• [TRY IT] Every record below is to be repeated exactly, with the pictures left out.

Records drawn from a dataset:
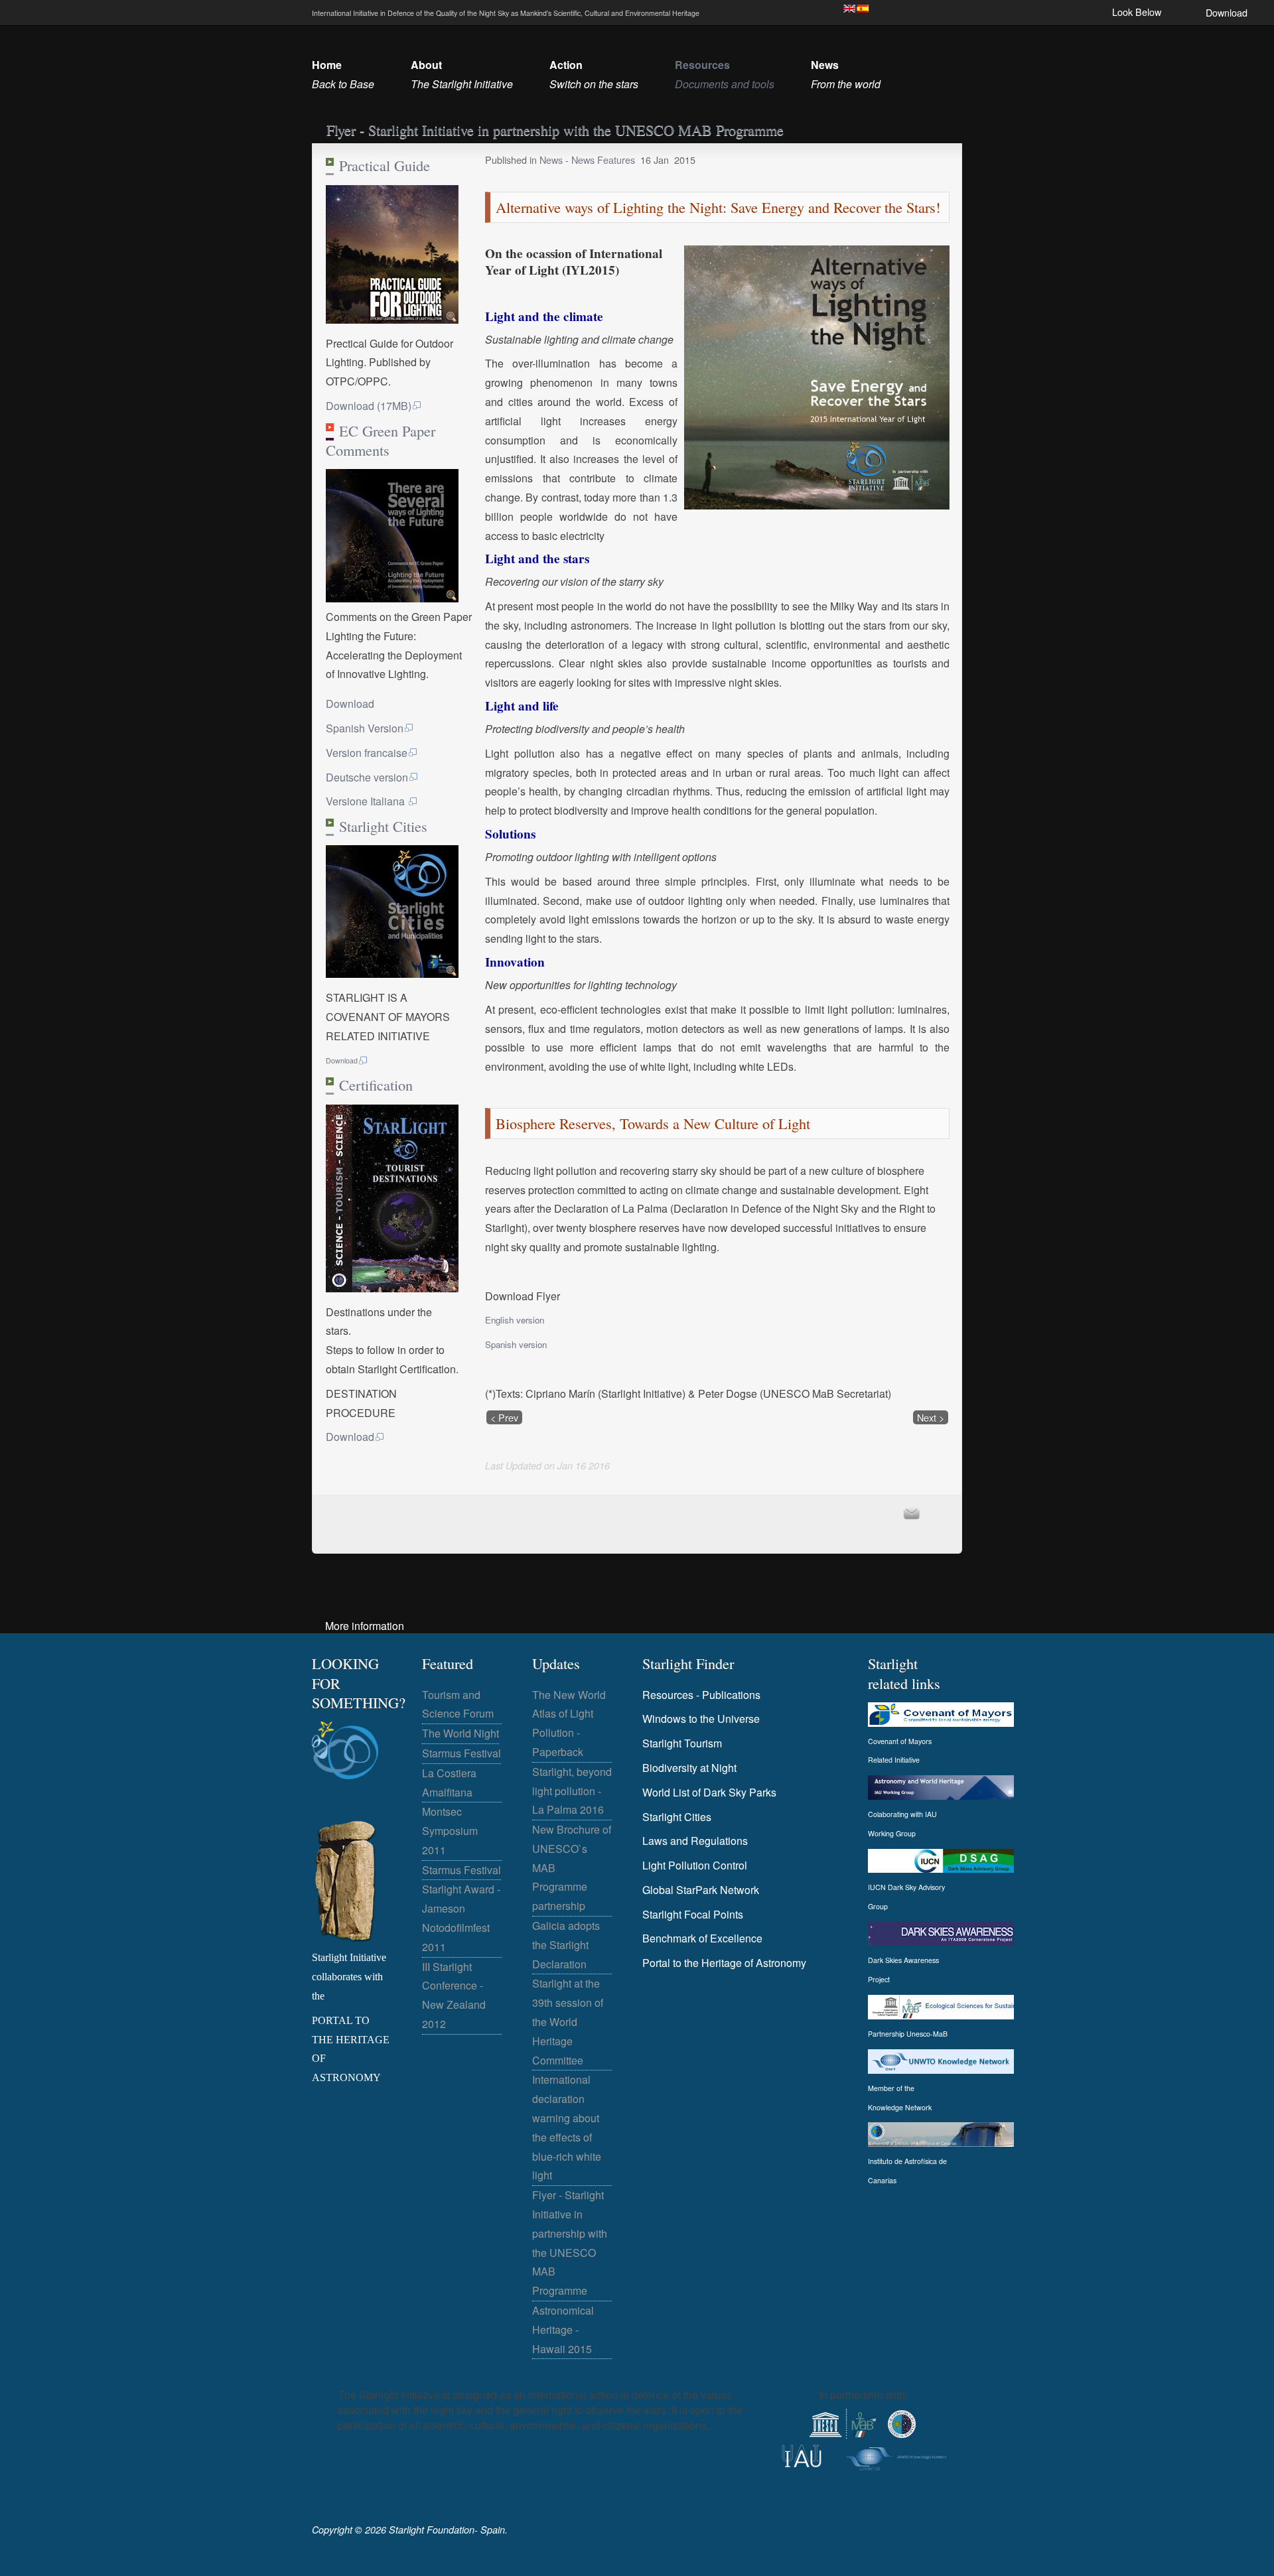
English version (514, 1320)
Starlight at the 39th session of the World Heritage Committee (567, 2021)
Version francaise (366, 752)
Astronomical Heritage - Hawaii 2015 (563, 2329)
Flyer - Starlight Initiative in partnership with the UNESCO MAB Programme (569, 2242)
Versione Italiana (366, 801)
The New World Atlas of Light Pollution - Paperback (569, 1723)
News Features (603, 160)
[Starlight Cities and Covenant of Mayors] (392, 973)
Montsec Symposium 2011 (450, 1831)
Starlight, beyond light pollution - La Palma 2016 (572, 1791)
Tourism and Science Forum (458, 1704)
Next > (930, 1417)
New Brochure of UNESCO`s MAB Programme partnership (571, 1867)
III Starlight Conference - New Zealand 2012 (454, 1995)
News (552, 160)
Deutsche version (367, 777)
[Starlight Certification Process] (392, 1288)
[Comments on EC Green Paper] (392, 598)
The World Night (460, 1733)
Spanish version (516, 1344)
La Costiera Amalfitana (449, 1782)
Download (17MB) (368, 405)
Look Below (1136, 12)
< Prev (504, 1417)
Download (1226, 12)
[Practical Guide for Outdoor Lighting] (392, 319)
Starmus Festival (461, 1753)
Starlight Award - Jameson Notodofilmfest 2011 (461, 1917)
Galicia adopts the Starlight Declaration (566, 1945)
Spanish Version (364, 728)
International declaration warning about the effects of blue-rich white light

• [ANSWER AREA]
English version (514, 1320)
Starlight at the 39th session of the World Heritage Committee (567, 2021)
Version francaise (366, 752)
Astronomical Heritage - Hawaii 2015 (563, 2329)
Flyer - Starlight Initiative in partnership with the UNESCO MAB Programme (569, 2242)
Versione Italiana (366, 801)
The New World Atlas of Light Pollution - Paperback (569, 1723)
News Features (603, 160)
[Starlight Cities and Covenant of Mayors] (392, 973)
Montsec Symposium 2011 (450, 1831)
Starlight, beyond light pollution - La Palma 2016 (572, 1791)
Tourism and Science Forum (458, 1704)
Next > (930, 1417)
New Brochure of UNESCO`s MAB Programme partnership (571, 1867)
III Starlight Conference - New Zealand 2012 (454, 1995)
News (552, 160)
Deutsche version (367, 777)
[Starlight Certification Process] (392, 1288)
[Comments on EC Green Paper] (392, 598)
The World Night (460, 1733)
Spanish version (516, 1344)
La Costiera Amalfitana (449, 1782)
Download (17MB) (368, 405)
Look Below (1136, 12)
< Prev (504, 1417)
Download (1226, 12)
[Practical Guide for Outdoor Lighting] (392, 319)
Starmus Festival (461, 1753)
Starlight Award - Jameson Notodofilmfest 2011 (461, 1917)
Galicia adopts the Starlight Declaration (566, 1945)
Spanish Version (364, 728)
International declaration warning about the effects of blue-rich white light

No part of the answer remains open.